INSTRUCTIONS FOR THE TASK: Rewrite all of the data below as a numbered list, omitting any blank lines.

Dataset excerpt
########################################

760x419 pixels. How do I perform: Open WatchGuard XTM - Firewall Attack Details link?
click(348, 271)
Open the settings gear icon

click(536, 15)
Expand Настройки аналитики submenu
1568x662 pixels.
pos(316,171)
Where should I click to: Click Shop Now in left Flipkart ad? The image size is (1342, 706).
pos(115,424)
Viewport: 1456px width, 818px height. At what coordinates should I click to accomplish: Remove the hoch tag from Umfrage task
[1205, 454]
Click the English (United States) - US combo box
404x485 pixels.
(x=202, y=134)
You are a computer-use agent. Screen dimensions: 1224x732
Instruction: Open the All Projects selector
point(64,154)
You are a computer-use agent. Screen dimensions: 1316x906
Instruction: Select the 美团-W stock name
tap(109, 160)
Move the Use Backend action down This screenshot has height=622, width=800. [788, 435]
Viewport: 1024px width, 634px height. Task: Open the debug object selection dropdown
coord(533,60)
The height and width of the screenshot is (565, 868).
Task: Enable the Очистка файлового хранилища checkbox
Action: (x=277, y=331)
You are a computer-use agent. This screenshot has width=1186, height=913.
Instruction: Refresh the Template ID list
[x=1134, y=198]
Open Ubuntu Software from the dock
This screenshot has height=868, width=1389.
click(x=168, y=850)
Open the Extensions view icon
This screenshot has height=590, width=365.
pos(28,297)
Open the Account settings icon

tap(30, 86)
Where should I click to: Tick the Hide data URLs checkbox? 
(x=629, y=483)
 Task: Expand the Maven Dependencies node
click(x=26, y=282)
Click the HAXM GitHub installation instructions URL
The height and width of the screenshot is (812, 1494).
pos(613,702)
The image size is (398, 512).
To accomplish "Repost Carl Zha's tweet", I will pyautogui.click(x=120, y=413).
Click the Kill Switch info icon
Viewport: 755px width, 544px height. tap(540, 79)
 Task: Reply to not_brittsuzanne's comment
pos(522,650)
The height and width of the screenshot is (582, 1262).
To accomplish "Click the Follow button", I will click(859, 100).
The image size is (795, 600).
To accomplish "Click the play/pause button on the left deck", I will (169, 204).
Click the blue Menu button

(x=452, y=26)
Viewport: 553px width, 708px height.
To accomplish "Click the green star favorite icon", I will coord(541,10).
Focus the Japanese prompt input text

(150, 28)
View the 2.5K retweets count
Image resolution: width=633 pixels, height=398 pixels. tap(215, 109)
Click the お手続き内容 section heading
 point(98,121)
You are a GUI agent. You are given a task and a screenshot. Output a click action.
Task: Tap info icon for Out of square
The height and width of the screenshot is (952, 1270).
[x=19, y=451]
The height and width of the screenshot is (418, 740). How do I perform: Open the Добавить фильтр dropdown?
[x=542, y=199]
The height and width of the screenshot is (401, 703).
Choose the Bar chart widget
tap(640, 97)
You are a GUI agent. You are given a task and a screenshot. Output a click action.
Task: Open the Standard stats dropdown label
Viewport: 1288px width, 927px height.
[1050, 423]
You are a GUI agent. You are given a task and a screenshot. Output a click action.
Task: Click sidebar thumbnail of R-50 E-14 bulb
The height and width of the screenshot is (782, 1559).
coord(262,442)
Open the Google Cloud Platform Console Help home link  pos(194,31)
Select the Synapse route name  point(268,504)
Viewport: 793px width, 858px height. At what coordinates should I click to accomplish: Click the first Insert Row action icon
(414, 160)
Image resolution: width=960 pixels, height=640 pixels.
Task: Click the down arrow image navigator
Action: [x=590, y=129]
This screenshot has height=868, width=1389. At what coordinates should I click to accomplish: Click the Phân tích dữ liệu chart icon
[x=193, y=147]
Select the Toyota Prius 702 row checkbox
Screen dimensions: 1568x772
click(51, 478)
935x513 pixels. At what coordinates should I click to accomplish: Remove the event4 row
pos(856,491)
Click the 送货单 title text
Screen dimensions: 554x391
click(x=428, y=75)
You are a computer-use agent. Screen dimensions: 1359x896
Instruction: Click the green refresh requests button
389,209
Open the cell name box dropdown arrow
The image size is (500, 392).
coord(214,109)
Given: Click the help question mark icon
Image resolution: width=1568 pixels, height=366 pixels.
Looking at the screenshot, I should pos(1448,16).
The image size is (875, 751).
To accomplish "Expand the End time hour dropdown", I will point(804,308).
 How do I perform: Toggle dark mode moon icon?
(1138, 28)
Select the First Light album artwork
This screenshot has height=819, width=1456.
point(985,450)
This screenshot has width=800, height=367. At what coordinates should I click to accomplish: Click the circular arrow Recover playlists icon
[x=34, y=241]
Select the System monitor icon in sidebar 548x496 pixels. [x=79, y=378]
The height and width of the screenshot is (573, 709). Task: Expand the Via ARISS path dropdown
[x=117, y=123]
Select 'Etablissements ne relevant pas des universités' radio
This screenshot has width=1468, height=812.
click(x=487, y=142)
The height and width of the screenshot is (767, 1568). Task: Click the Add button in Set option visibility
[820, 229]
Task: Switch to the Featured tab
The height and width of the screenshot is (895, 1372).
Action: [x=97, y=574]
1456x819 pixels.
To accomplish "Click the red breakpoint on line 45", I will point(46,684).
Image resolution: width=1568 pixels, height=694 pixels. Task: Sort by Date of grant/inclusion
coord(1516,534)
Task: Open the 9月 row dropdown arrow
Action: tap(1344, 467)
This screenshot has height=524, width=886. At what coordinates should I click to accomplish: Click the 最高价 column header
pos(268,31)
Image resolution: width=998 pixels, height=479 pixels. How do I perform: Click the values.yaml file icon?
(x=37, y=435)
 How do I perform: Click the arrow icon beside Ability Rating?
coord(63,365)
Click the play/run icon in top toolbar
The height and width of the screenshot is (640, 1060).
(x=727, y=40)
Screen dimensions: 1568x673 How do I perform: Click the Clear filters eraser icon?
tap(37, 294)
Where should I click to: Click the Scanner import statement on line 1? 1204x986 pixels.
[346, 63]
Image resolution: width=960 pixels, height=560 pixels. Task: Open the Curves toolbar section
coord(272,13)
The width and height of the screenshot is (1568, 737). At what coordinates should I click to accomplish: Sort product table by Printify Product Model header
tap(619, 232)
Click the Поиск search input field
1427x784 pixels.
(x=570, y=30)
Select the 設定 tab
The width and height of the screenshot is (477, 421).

########################################

RESULT OF THE EXERCISE:
1. 760x419 pixels. How do I perform: Open WatchGuard XTM - Firewall Attack Details link?
2. click(348, 271)
3. Open the settings gear icon
4. click(536, 15)
5. Expand Настройки аналитики submenu
6. 1568x662 pixels.
7. pos(316,171)
8. Where should I click to: Click Shop Now in left Flipkart ad? The image size is (1342, 706).
9. pos(115,424)
10. Viewport: 1456px width, 818px height. At what coordinates should I click to accomplish: Remove the hoch tag from Umfrage task
11. [1205, 454]
12. Click the English (United States) - US combo box
13. 404x485 pixels.
14. (x=202, y=134)
15. You are a computer-use agent. Screen dimensions: 1224x732
16. Instruction: Open the All Projects selector
17. point(64,154)
18. You are a computer-use agent. Screen dimensions: 1316x906
19. Instruction: Select the 美团-W stock name
20. tap(109, 160)
21. Move the Use Backend action down This screenshot has height=622, width=800. [788, 435]
22. Viewport: 1024px width, 634px height. Task: Open the debug object selection dropdown
23. coord(533,60)
24. The height and width of the screenshot is (565, 868).
25. Task: Enable the Очистка файлового хранилища checkbox
26. Action: (x=277, y=331)
27. You are a computer-use agent. This screenshot has width=1186, height=913.
28. Instruction: Refresh the Template ID list
29. [x=1134, y=198]
30. Open Ubuntu Software from the dock
31. This screenshot has height=868, width=1389.
32. click(x=168, y=850)
33. Open the Extensions view icon
34. This screenshot has height=590, width=365.
35. pos(28,297)
36. Open the Account settings icon
37. tap(30, 86)
38. Where should I click to: Tick the Hide data URLs checkbox? 
39. (x=629, y=483)
40.  Task: Expand the Maven Dependencies node
41. click(x=26, y=282)
42. Click the HAXM GitHub installation instructions URL
43. The height and width of the screenshot is (812, 1494).
44. pos(613,702)
45. The image size is (398, 512).
46. To accomplish "Repost Carl Zha's tweet", I will pyautogui.click(x=120, y=413).
47. Click the Kill Switch info icon
48. Viewport: 755px width, 544px height. tap(540, 79)
49.  Task: Reply to not_brittsuzanne's comment
50. pos(522,650)
51. The height and width of the screenshot is (582, 1262).
52. To accomplish "Click the Follow button", I will click(859, 100).
53. The image size is (795, 600).
54. To accomplish "Click the play/pause button on the left deck", I will (169, 204).
55. Click the blue Menu button
56. (x=452, y=26)
57. Viewport: 553px width, 708px height.
58. To accomplish "Click the green star favorite icon", I will coord(541,10).
59. Focus the Japanese prompt input text
60. (150, 28)
61. View the 2.5K retweets count
62. Image resolution: width=633 pixels, height=398 pixels. tap(215, 109)
63. Click the お手続き内容 section heading
64.  point(98,121)
65. You are a GUI agent. You are given a task and a screenshot. Output a click action.
66. Task: Tap info icon for Out of square
67. The height and width of the screenshot is (952, 1270).
68. [x=19, y=451]
69. The height and width of the screenshot is (418, 740). How do I perform: Open the Добавить фильтр dropdown?
70. [x=542, y=199]
71. The height and width of the screenshot is (401, 703).
72. Choose the Bar chart widget
73. tap(640, 97)
74. You are a GUI agent. You are given a task and a screenshot. Output a click action.
75. Task: Open the Standard stats dropdown label
76. Viewport: 1288px width, 927px height.
77. [1050, 423]
78. You are a GUI agent. You are given a task and a screenshot. Output a click action.
79. Task: Click sidebar thumbnail of R-50 E-14 bulb
80. The height and width of the screenshot is (782, 1559).
81. coord(262,442)
82. Open the Google Cloud Platform Console Help home link  pos(194,31)
83. Select the Synapse route name  point(268,504)
84. Viewport: 793px width, 858px height. At what coordinates should I click to accomplish: Click the first Insert Row action icon
85. (414, 160)
86. Image resolution: width=960 pixels, height=640 pixels.
87. Task: Click the down arrow image navigator
88. Action: [x=590, y=129]
89. This screenshot has height=868, width=1389. At what coordinates should I click to accomplish: Click the Phân tích dữ liệu chart icon
90. [x=193, y=147]
91. Select the Toyota Prius 702 row checkbox
92. Screen dimensions: 1568x772
93. click(51, 478)
94. 935x513 pixels. At what coordinates should I click to accomplish: Remove the event4 row
95. pos(856,491)
96. Click the 送货单 title text
97. Screen dimensions: 554x391
98. click(x=428, y=75)
99. You are a computer-use agent. Screen dimensions: 1359x896
100. Instruction: Click the green refresh requests button
101. 389,209
102. Open the cell name box dropdown arrow
103. The image size is (500, 392).
104. coord(214,109)
105. Given: Click the help question mark icon
106. Image resolution: width=1568 pixels, height=366 pixels.
107. Looking at the screenshot, I should pos(1448,16).
108. The image size is (875, 751).
109. To accomplish "Expand the End time hour dropdown", I will point(804,308).
110.  How do I perform: Toggle dark mode moon icon?
111. (1138, 28)
112. Select the First Light album artwork
113. This screenshot has height=819, width=1456.
114. point(985,450)
115. This screenshot has width=800, height=367. At what coordinates should I click to accomplish: Click the circular arrow Recover playlists icon
116. [x=34, y=241]
117. Select the System monitor icon in sidebar 548x496 pixels. [x=79, y=378]
118. The height and width of the screenshot is (573, 709). Task: Expand the Via ARISS path dropdown
119. [x=117, y=123]
120. Select 'Etablissements ne relevant pas des universités' radio
121. This screenshot has width=1468, height=812.
122. click(x=487, y=142)
123. The height and width of the screenshot is (767, 1568). Task: Click the Add button in Set option visibility
124. [820, 229]
125. Task: Switch to the Featured tab
126. The height and width of the screenshot is (895, 1372).
127. Action: [x=97, y=574]
128. 1456x819 pixels.
129. To accomplish "Click the red breakpoint on line 45", I will point(46,684).
130. Image resolution: width=1568 pixels, height=694 pixels. Task: Sort by Date of grant/inclusion
131. coord(1516,534)
132. Task: Open the 9月 row dropdown arrow
133. Action: tap(1344, 467)
134. This screenshot has height=524, width=886. At what coordinates should I click to accomplish: Click the 最高价 column header
135. pos(268,31)
136. Image resolution: width=998 pixels, height=479 pixels. How do I perform: Click the values.yaml file icon?
137. (x=37, y=435)
138.  How do I perform: Click the arrow icon beside Ability Rating?
139. coord(63,365)
140. Click the play/run icon in top toolbar
141. The height and width of the screenshot is (640, 1060).
142. (x=727, y=40)
143. Screen dimensions: 1568x673 How do I perform: Click the Clear filters eraser icon?
144. tap(37, 294)
145. Where should I click to: Click the Scanner import statement on line 1? 1204x986 pixels.
146. [346, 63]
147. Image resolution: width=960 pixels, height=560 pixels. Task: Open the Curves toolbar section
148. coord(272,13)
149. The width and height of the screenshot is (1568, 737). At what coordinates should I click to accomplish: Sort product table by Printify Product Model header
150. tap(619, 232)
151. Click the Поиск search input field
152. 1427x784 pixels.
153. (x=570, y=30)
154. Select the 設定 tab
155. The width and height of the screenshot is (477, 421).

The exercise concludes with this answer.